In the self- and family management framework described by Grey and colleagues,15 facilitators and barriers are antecedents to processes and outcomes. In our study, reported barriers to moderate and vigorous physical activity included insufficient knowledge regarding appropriate types and intensity levels of physical activity for diabetes prevention and management, health concerns regarding physical activity, and a busy work schedule. To develop effective interventions and improve outcomes, these barriers must be addressed.
Our findings showed that family physicians play an important role in providing diabetes management information to Chinese American immigrants. Yet although patient education is a vital part of nursing practice, very few participants mentioned nurses as resources of information. Although the reasons for this are unclear, nurses caring for this population should be aware that patients may not realize nurses can provide invaluable information and support. A recent systematic review found that when health care professionals coached adults with chronic diseases (including diabetes), such coaching could lead to significantly increased physical activity.33 It may also increase patient satisfaction with care.33 Furthermore, given that language is often a barrier with immigrant populations, it stands to reason that involving more providers who understand Chinese dialects could improve patients’ understanding of the importance of physical activity in diabetes prevention and management. This could also help them to feel better supported and heighten their motivation to increase moderate and vigorous physical activity.

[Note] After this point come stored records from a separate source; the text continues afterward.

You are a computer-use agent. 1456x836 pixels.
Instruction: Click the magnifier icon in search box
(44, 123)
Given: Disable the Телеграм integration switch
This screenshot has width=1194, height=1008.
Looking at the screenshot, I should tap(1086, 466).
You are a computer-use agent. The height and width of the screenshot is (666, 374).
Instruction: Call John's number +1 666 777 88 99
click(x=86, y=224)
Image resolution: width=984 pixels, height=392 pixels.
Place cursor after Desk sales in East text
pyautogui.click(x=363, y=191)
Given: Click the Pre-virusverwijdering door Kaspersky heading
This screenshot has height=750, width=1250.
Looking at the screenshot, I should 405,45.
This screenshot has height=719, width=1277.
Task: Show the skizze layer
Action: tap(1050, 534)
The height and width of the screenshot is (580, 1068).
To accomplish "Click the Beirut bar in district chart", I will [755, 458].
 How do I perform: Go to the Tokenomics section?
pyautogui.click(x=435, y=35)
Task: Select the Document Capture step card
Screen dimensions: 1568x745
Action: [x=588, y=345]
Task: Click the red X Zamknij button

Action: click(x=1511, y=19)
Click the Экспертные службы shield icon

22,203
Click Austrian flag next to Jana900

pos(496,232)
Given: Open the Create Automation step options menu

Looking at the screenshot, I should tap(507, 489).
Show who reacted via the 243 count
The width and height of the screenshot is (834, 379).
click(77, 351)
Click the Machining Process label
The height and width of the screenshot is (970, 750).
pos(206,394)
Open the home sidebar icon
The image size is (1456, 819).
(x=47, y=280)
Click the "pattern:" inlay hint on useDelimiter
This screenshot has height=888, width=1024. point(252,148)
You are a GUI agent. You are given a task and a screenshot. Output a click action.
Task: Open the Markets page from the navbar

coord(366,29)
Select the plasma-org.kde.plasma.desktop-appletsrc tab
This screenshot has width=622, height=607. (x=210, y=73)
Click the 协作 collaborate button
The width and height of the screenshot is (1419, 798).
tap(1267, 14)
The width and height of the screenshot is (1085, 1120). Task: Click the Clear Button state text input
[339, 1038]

Strengths and limitations. Strengths of this study include its mixed-methods design, which yielded a broader understanding of the areas studied. We hope the findings can be used to design more effective interventions aimed at diabetes prevention and management among Chinese American immigrants. All of the research team members identify as Chinese or Chinese American, and this likely helped with participant recruitment and gave us a richer understanding of how culture influences physical activity.
Limitations include the possibility of recall bias in self-reported patterns and preferences, which may have caused under- or overestimation of actual physical activity. That said, the use of qualitative 24-hour recall to check the consistency of quantitative IPAQ-C data enhanced the validity of the data. Another limitation was that people may change their physical activity in response to health status, illness, or a perceived need for such change, and this can be elucidated only through longitudinal studies. A third limitation was our use of a community-based convenience sample. But this did allow us to sample a hard-to-reach immigrant population, a group often missed by other sampling strategies.34, 35
Our findings provide evidence that Chinese American immigrants with prediabetes or type 2 diabetes tend to be sedentary and are less likely to perform moderate or vigorous physical activity than the general population. It's essential that information about physical activity be provided to such patients in all settings, especially at primary care sites. Providers caring for Chinese American immigrants should strive to increase their patients’ awareness of the importance of physical activity; teach patients about appropriate types of physical activity; and, when necessary, encourage patients to increase exercise intensity. Providers should also assess the barriers these patients face to performing physical activity and develop more effective interventions to overcome these barriers. Lastly, there is a clear need for Chinese American immigrants with prediabetes or type 2 diabetes to be more aware of nurses as a primary resource for information and education. The role of nurses in educating and coaching this population with regard to physical activity should be enhanced.